Та сидела, как изваяние, стиснув между пальцев потухший окурок. По выцветшим ее щекам текли крупные слезы.
– Что же получается, – повторил Кармазин. – Тупик?
– Cразу и тупик, – сказал Двудумов. – Да нет… Лабиринт! Лабиринт, возлюбленный наш Михаил Вадимыч. И, как из всякого лабиринта, из нашей ситуации есть по меньшей мере один выход.

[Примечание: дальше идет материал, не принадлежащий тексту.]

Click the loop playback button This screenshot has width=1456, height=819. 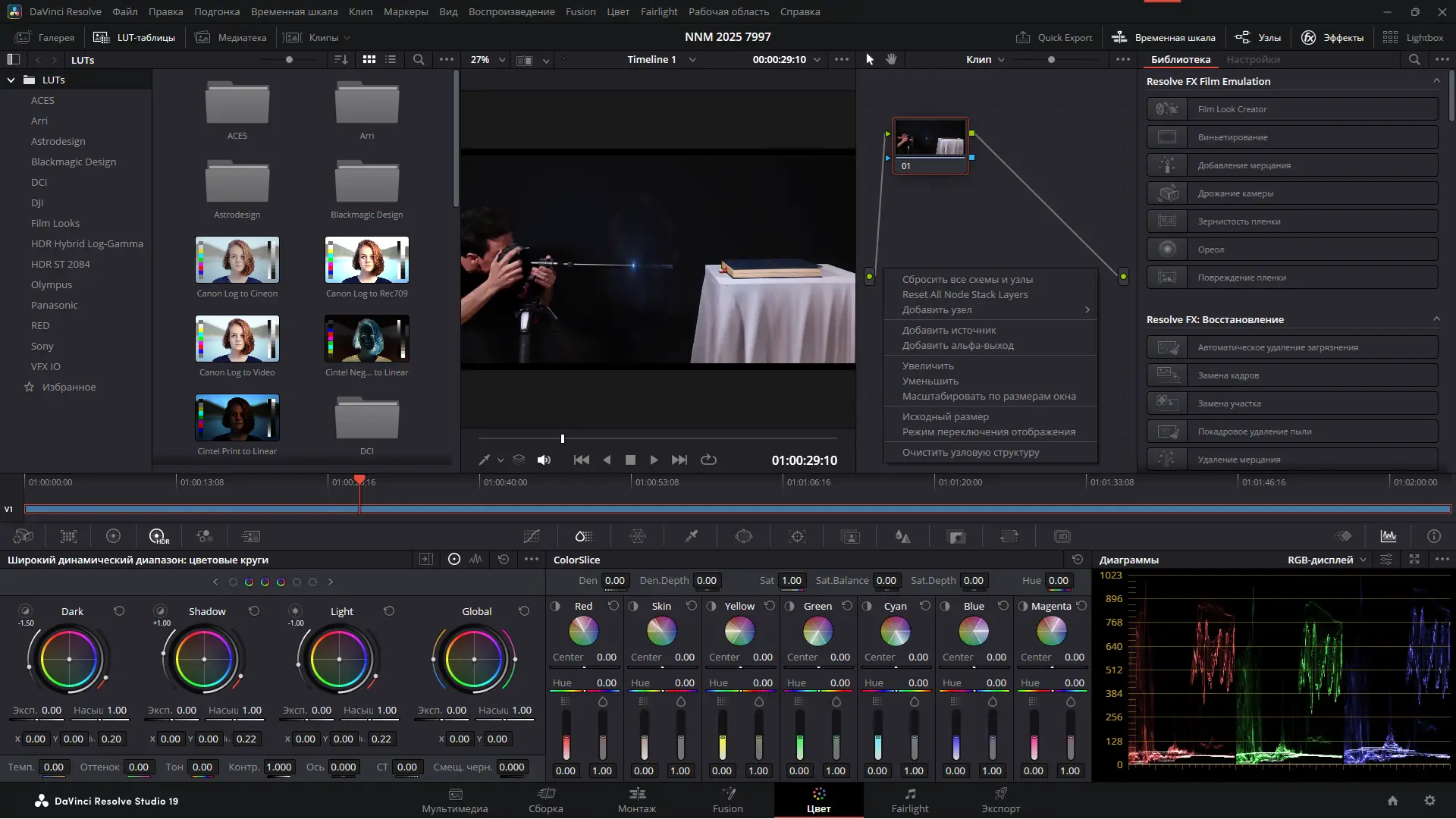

– Cжечь?.. – горько спросил Кармазин.
– Прекрасная идея, – согласился Двудумов. – Но, увы, запоздалая. Благоприятный момент уже упущен. Ваш роман – словно вирус. Мы все им заражены. Но дело даже не в нас. Эпидемия едва не вышла из-под контроля. Не скажу, чтобы мы совершенно не были готовы, и все же вы застали нас врасплох. Очень удачно, что ее вовремя удалось локализовать… Поэтому жечь, а применительно к нашей ситуации – удалять с магнитных носителей и пепелить жесткие диски в микроволновке бессмысленно. Все мы видим эффективный выход в другом.